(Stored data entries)
%%
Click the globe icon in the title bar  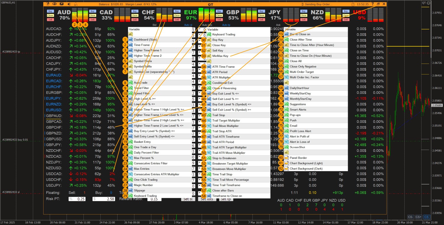(x=48, y=4)
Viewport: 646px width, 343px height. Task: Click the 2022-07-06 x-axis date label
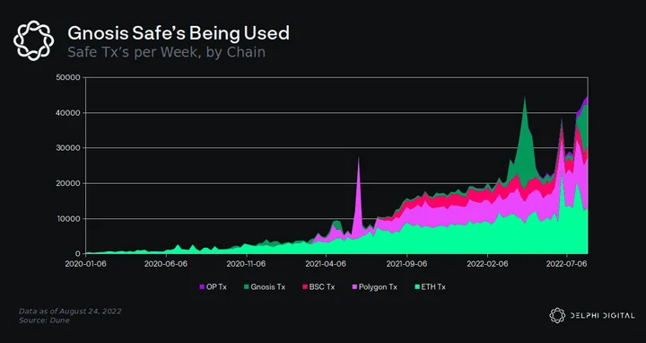click(x=566, y=264)
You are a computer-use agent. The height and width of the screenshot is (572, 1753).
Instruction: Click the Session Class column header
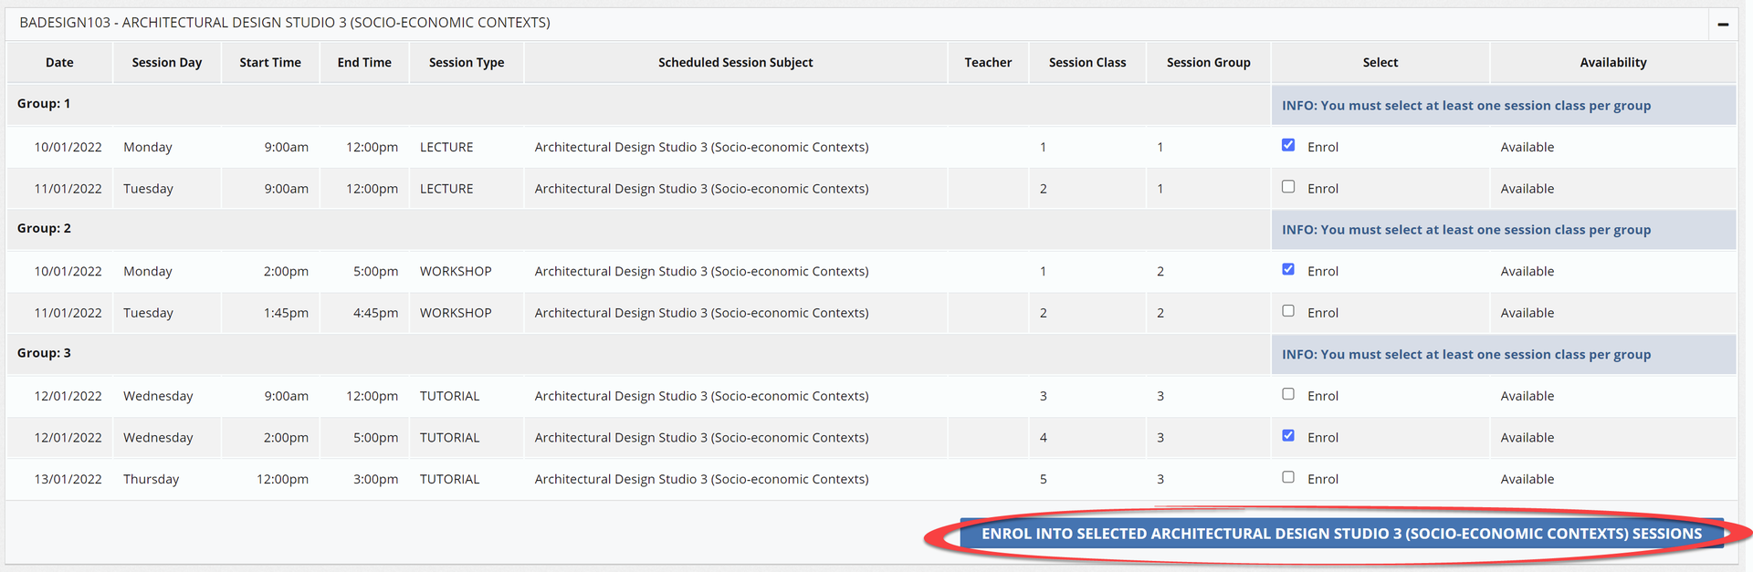(x=1087, y=63)
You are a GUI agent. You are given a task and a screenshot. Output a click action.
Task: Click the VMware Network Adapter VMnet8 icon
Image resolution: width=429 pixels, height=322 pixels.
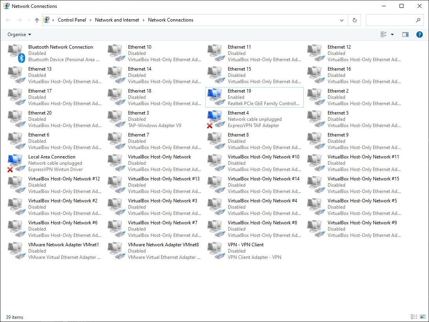[116, 251]
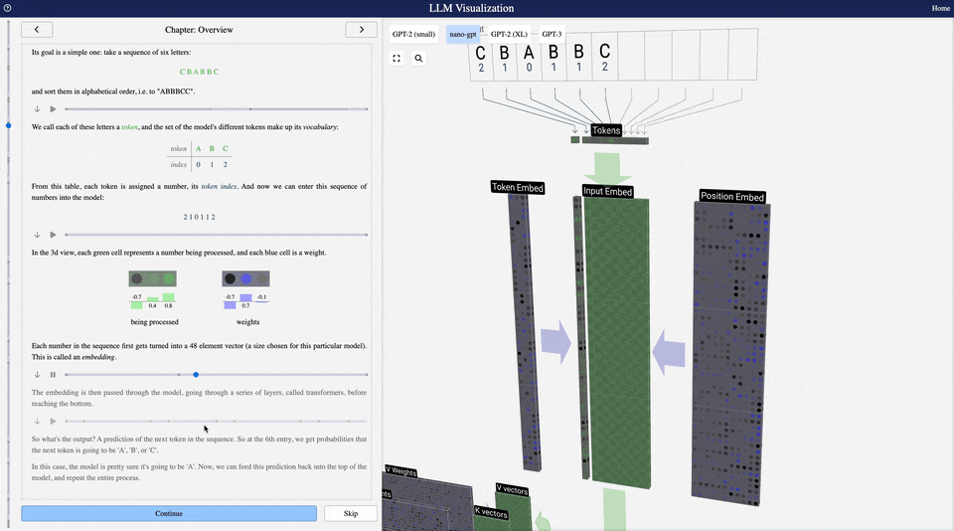Switch to the GPT-3 model
Viewport: 954px width, 531px height.
pyautogui.click(x=552, y=34)
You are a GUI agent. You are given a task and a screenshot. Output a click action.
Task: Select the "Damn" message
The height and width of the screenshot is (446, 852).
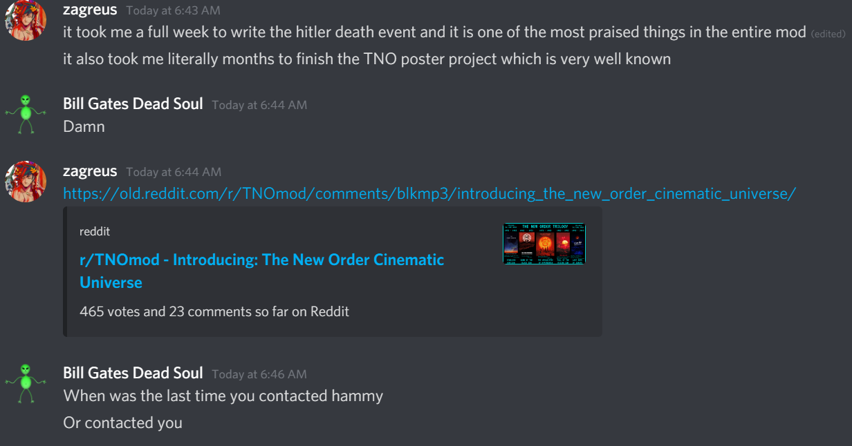(x=84, y=126)
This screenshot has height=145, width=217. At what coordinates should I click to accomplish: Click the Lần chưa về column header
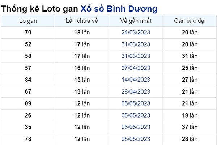[x=82, y=21]
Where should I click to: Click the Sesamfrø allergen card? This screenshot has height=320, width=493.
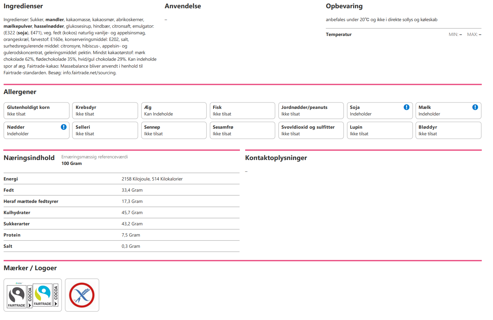pyautogui.click(x=242, y=130)
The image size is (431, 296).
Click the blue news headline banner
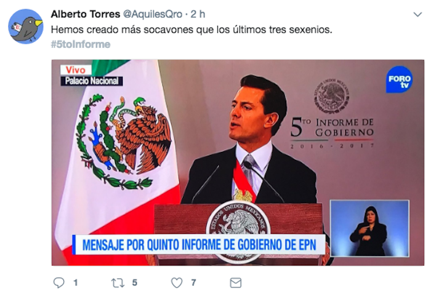pos(198,244)
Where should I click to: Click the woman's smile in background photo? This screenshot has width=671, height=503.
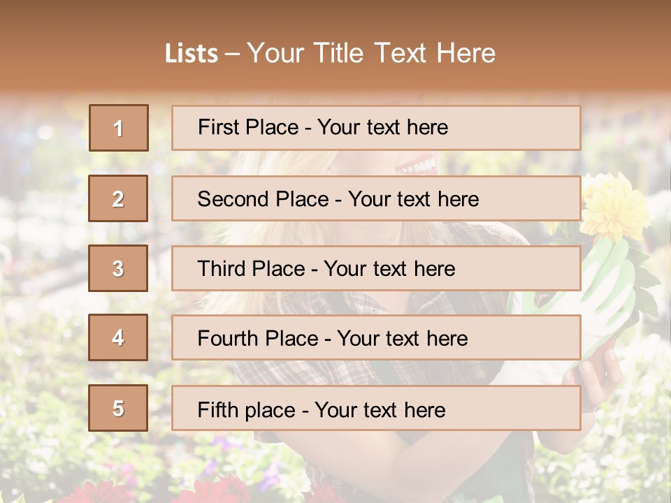417,166
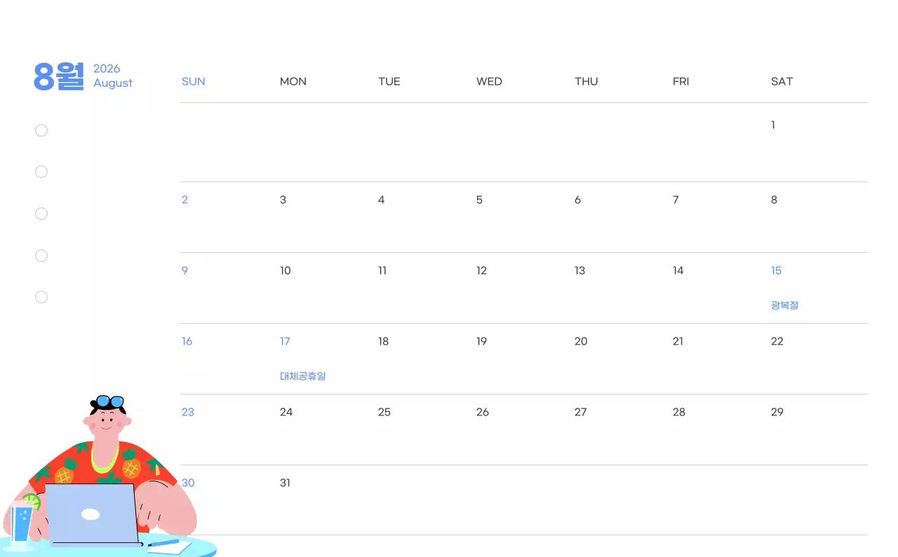Screen dimensions: 898x557
Task: Select August 31 on the calendar
Action: [x=285, y=483]
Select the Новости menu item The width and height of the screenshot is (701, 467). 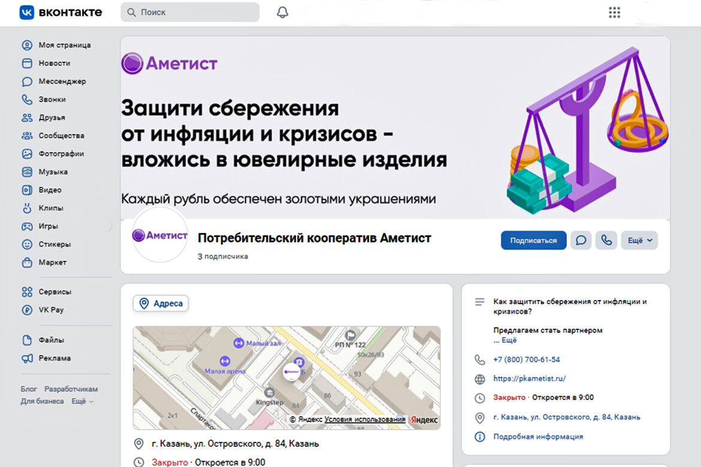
%%
## Assignment
All that is wanted is an exact copy of the lines from the line bearing "Where should I click to: Click the woman's" through the final line of the entries, including both ends but no pictures.

## Reply to the exercise
Where should I click to: Click the woman's smile in background photo? This screenshot has width=671, height=503.
417,166
Screen dimensions: 898x557
Task: Select August 31 on the calendar
Action: [x=285, y=483]
Select the Новости menu item The width and height of the screenshot is (701, 467). 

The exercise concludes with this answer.